Swiss ice hockey player

Romain Loeffel (born 10 March 1991) is a Swiss professional ice hockey defenceman for SC Bern of the National League (NL). He previously played for HC Fribourg-Gottéron, Genève-Servette HC and HC Lugano.

==Playing career==
Loeffel made his professional debut with HC Fribourg-Gottéron in the 2008-09 National League (NL) season. He appeared in 3 games this season and spent most of the year playing in the Swiss League (SL) with Young-Sprinters HC. He played 36 games in the SL and put up 14 points, including five goals. In the 2009-10 NL season, Loeffel became a regular on Fribourg's team, appearing in 37 NL contests that year. He went on to play four years with the team in the NL before being traded to Genève-Servette HC on 31 January 2014 for John Fritsche and Jérémie Kamerzin. Loeffel then appeared in only two games with Geneva that season, scoring 1 goal.

On 2 October 2014, Loeffel was suspended for seven games and fined CHF 10,000 for shoving a linesman in a game against Lausanne HC on 26 September 2014. Loeffel was trying to catch up Simon Fischer after a faceoff but bumped into Roger Bürgi, the linesman, and raised his stick to push him out of his way. Bürgi didn't report the incident at the end of the game, considering it an accident. It was only Reto Steinmann, who was at the head of the referees' supervision for the Swiss Ice Hockey Federation at the time, who watched the incident on tape and decided to open a procedure in order to suspend Loeffel. The case was highly mediatized in Switzerland.

On 2 December 2014, Loeffel was signed to a one-year contract extension by Geneva. He went on to score 4 points in 4 Spengler Cup games en route to the title with Geneva.

On 2 December 2015, Loeffel agreed to a two-year contract extension with Genève-Servette. At the end of the 2015–16 NL season, he was named to the NL Media Swiss All-Star Team.

On 16 October 2017, HC Lugano signed Loeffel to a four-year contract worth CHF 4.8 million. The contract will start for the 2018/19 season and run through the 2021/22 season.

* _Collected data_:
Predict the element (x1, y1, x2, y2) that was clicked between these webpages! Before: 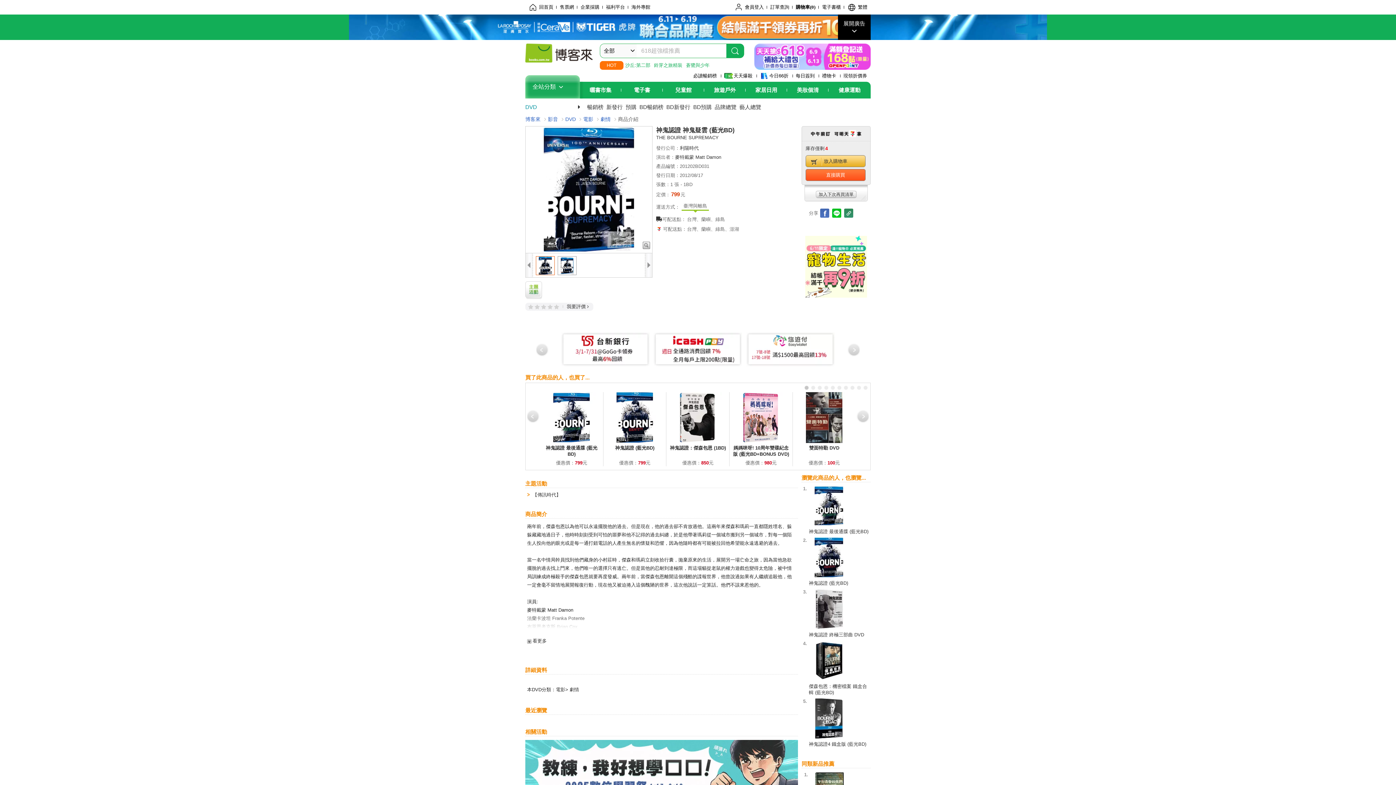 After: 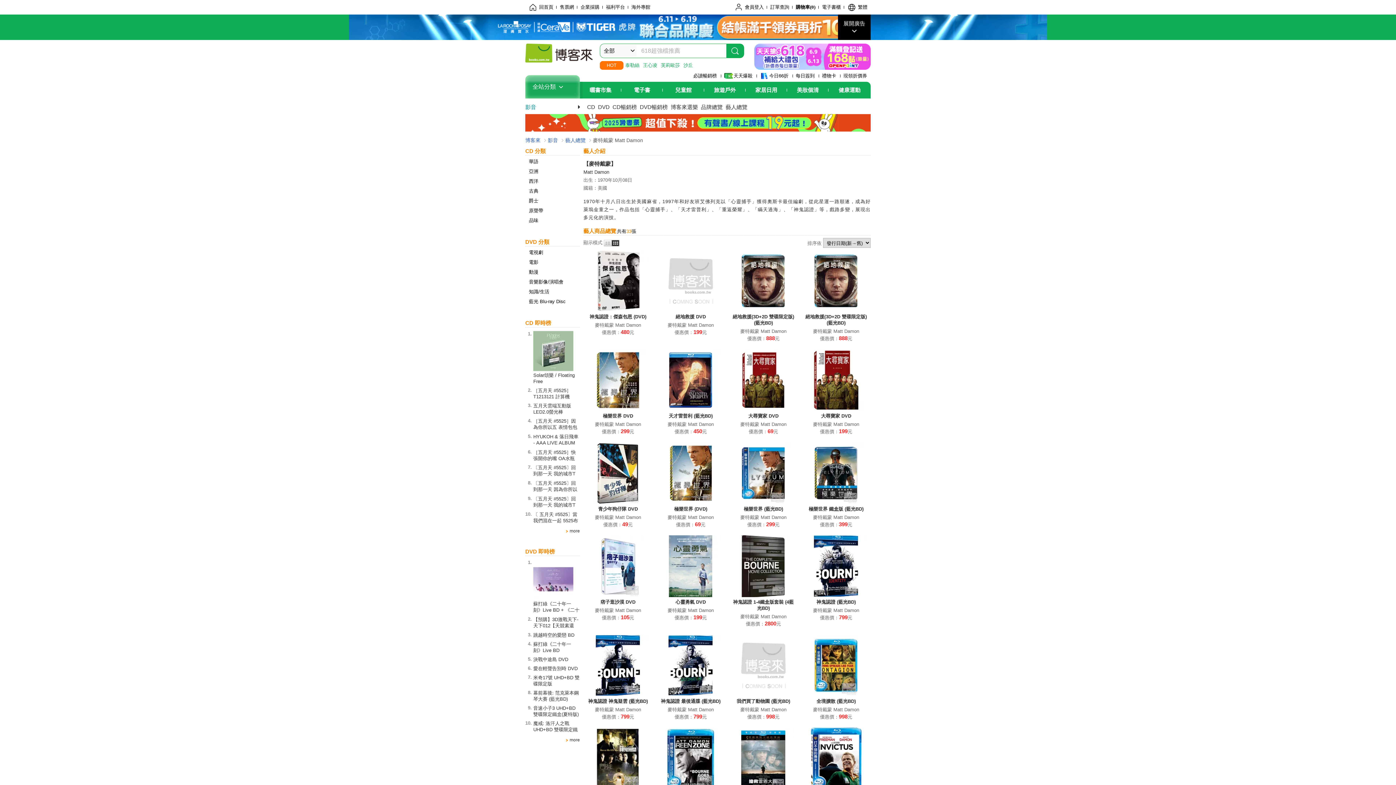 Action: bbox: (675, 154, 721, 160) label: 麥特戴蒙 Matt Damon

* _Job_: After the lines, copy the part of the Romain Loeffel text from "On 2 December 2014, Loeffel" up to and including "the 2021/22 season." word for word.

* _Solution_:
On 2 December 2014, Loeffel was signed to a one-year contract extension by Geneva. He went on to score 4 points in 4 Spengler Cup games en route to the title with Geneva.

On 2 December 2015, Loeffel agreed to a two-year contract extension with Genève-Servette. At the end of the 2015–16 NL season, he was named to the NL Media Swiss All-Star Team.

On 16 October 2017, HC Lugano signed Loeffel to a four-year contract worth CHF 4.8 million. The contract will start for the 2018/19 season and run through the 2021/22 season.